TEXT BLOCK:
▬▬▬

Anyone interested in learning to cook, Americas Test Kitchen Cooking School (And also Cooks Illustrated Cooking Science and Science of Good Cooking) would probably be good for much of HN's audience. It is much more of a cooking "textbook" than most cookbooks. It explains what you are doing and why you do it instead of just a big list of recipes. There is also Modernist Cuisine but those are really pricey.
These books tackle the “science” side of cooking rather than your recommendation’s history side. Both are, of course, excellent approaches and are much better than your standard cook book’s vomit of recipes with no context.
Classic Home Desserts (https://www.amazon.com/Classic-Home-Desserts-Treasury-Contem...) seems to be back in print!!! Yay!!! Not as theoretical as The Cake Bible, but it has interesting notes about the origins of various recipes. Try the Jack Daniels Raisin Roll -- one of my favorites.
As for learning to cook... yeah, the more I see "recipe" books completely decontextualized, the more bizarre they seem to me. Cooking is cultural, and arises from available ingredients, available tools, and known techniques. The idea that you can just make dishes completely in isolation from their cultural context is weirdly postmodernist.
I wonder how this ties in with the observations about Green Revolution agriculture and its impact on obesity and other modern dietary diseases? Like Michael Pollam's research?

▬▬▬

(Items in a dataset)
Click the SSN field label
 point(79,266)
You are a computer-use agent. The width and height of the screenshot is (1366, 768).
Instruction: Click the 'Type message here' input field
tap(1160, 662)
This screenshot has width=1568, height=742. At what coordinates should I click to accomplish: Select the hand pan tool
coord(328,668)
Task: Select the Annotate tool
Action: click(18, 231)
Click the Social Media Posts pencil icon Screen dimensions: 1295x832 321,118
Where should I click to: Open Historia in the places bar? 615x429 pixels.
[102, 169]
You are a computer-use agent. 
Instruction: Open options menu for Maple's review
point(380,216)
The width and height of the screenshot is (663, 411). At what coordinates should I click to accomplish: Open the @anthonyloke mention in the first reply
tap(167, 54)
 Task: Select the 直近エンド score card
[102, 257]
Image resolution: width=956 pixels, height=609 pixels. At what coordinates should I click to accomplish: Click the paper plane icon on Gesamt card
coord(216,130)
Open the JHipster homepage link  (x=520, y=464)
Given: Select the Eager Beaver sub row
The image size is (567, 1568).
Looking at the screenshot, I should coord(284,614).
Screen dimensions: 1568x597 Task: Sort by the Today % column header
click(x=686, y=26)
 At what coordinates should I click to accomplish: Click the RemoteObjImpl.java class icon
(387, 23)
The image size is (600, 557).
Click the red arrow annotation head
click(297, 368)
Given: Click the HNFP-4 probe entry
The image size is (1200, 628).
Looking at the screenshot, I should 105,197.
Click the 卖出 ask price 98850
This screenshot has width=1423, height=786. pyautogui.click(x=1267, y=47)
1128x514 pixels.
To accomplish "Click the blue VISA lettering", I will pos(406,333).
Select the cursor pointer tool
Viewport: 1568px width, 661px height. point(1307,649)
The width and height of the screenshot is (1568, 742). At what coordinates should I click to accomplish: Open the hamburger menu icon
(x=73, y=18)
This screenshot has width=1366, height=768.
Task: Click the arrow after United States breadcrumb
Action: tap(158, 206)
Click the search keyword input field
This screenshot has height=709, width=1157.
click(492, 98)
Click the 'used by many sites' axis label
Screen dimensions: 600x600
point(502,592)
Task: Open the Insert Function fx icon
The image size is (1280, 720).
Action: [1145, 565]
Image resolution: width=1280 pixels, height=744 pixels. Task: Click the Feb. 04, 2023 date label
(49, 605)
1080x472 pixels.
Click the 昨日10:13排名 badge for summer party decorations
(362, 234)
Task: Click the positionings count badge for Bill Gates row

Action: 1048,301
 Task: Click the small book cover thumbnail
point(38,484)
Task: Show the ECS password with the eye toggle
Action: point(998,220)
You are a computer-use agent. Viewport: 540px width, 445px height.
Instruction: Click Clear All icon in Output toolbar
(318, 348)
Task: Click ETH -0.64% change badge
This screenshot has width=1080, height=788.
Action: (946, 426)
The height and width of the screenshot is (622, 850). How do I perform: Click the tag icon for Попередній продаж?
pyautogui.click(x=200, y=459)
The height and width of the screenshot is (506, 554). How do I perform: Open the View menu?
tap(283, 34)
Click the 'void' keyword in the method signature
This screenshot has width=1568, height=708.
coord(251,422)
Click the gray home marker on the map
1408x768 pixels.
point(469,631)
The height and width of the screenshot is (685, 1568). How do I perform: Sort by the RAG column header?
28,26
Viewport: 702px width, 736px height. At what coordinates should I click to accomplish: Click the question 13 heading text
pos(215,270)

▬▬▬

ABOUT THIS TASK: Can you copy the cooking-book discussion word for word, beginning at the words "Anyone interested in" and stopping after "are really pricey."? The items play no part in what you need to do.

REPLY:
Anyone interested in learning to cook, Americas Test Kitchen Cooking School (And also Cooks Illustrated Cooking Science and Science of Good Cooking) would probably be good for much of HN's audience. It is much more of a cooking "textbook" than most cookbooks. It explains what you are doing and why you do it instead of just a big list of recipes. There is also Modernist Cuisine but those are really pricey.